Однажды Парасюк в мрачном расположении духа отказался встречать с нами Новый год, отослал в гости жену и тещу, и остался в большой интеллигентской квартире один. «Надо пофанатировать», — сказал он. Фанатирование это закончилось тем, что он сжег свои работы, заодно прихватив и несколько наших, висевших у него на стене, лучших, конечно. Хороший был у меня автопортрет с абажуром…
Морозова мы признали не сразу. Был он на год младше, с круглой головой-набалдашником на тонкой шее и нарочито мутными наглыми глазами. До поступления в училище спекулировал билетами возле кинотеатра им. XX-летия РКК, цыганил у иностранных моряков сигареты — «Кэмел», «Честерфилд» и «Лаки страйк», точнее — «Люки стрюки», на чистейшем английском выговаривая:
— Мистер бизнес сигарет! — и предлагал иностранцам «Приму».
Лет через восемь в костюме цвета пломбира Морозов в свите ректора Мухинского училища будет встречать знаменитого Луиса Канна, архитектора, как его называли, двадцать первого века, приезжавшего в Ленинград, и попытается впарить ему сигарету «Аврора».
Под Лаокооном я читал иногда «Облако», читал артистически, но не актерски, входя в образ, но акцентируя не мысль и фразу, а ритм и рифму. Кажется, я читал неплохо.
Доносились слухи о Пастернаке, мне он казался похожим на Маяковского, как Чуковский похож на Педанова. Я и сейчас думаю, что «Марбург» и «Флейта-позвоночник» сравнимы, только гипердактилические страдания «Марбурга» гораздо беднее.

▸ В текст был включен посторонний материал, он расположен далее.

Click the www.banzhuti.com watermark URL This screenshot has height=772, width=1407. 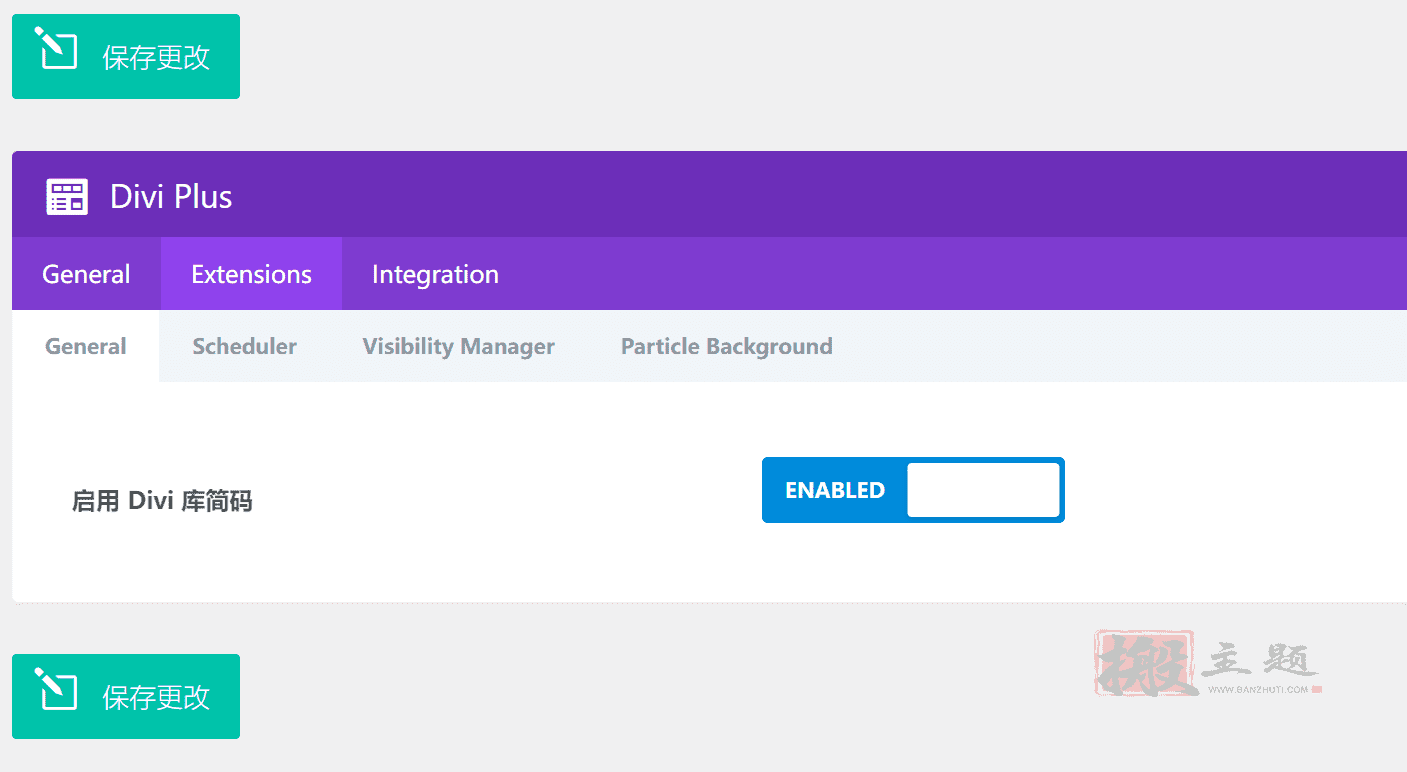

Неприятный, целенаправленный шорох раздался впереди. Я всмотрелся поверх костра. Деловито, одна за другой, ко мне подканывали три собаки. Обыкновенные микрорайонные дворняги со слабыми следами былой породы, в лесу, за кольцевой, удивили меня и слегка встревожили. Им явно нечего было делать здесь, охотиться они не умели, на объедки рассчитывать не приходилось. Впрочем, я усмехнулся, увидев, что мне они удивились не меньше.
«Ничего себе, — мотал головой серый, похожий на пулли болван, — а этот что здесь делает?» Я вспомнил главную заповедь советского бытия — никогда не смотри в глаза ментам, пьяным и собакам — обязательно привяжутся. Но они, похоже, уже привязались, и я их рассматривал.
— Уставился, козел, — заворчал ублюдок дога, лидер, должно быть, — я тебя знаю, ты пасешься возле тридцать шестого, «Фрукты-Овощи». Поставь полкосточки, не то за жопу укушу!
— Точно, он, — мурлыкнула маленькая темная шавка, — ему еще на той неделе глаз набили.
— Слышь, турист, зевнул серый болван, — сучка не нужна? Породистая, закачаешься. Щас приведу — рубчик давай.
— Не надо, — чуть не ответил я вслух и засмеялся.
— Сержант Соболь, — обиделась шавка, — ваши документы!
Я громко сломал об колено ветку.
— Ханыга, — осклаблился полудог, — что с него взять. Пошли, мужики.
— Интеллигент вонючий, — обернулся на прощание серый.
— «Какое мне дело до всех до вас», — удаляясь, пела шавка независимым тоном, царапая когтями по насту.
— «А вам до меня», — подхватил я.
В летнем кинотеатре «Комсомолец» на Дерибасовской, мы смотрели этот фильм, «Последний дюйм», с Морозовым при тяжких для меня обстоятельствах.
Я чувствую себя ущербным, когда мне говорят о первой любви, вспоминают что-то, тоскуют по ней, сравнивают… Не разберу, по какому поводу следует мне снисходительно хлопать себя по плечу, печально и нежно улыбаться в ночи.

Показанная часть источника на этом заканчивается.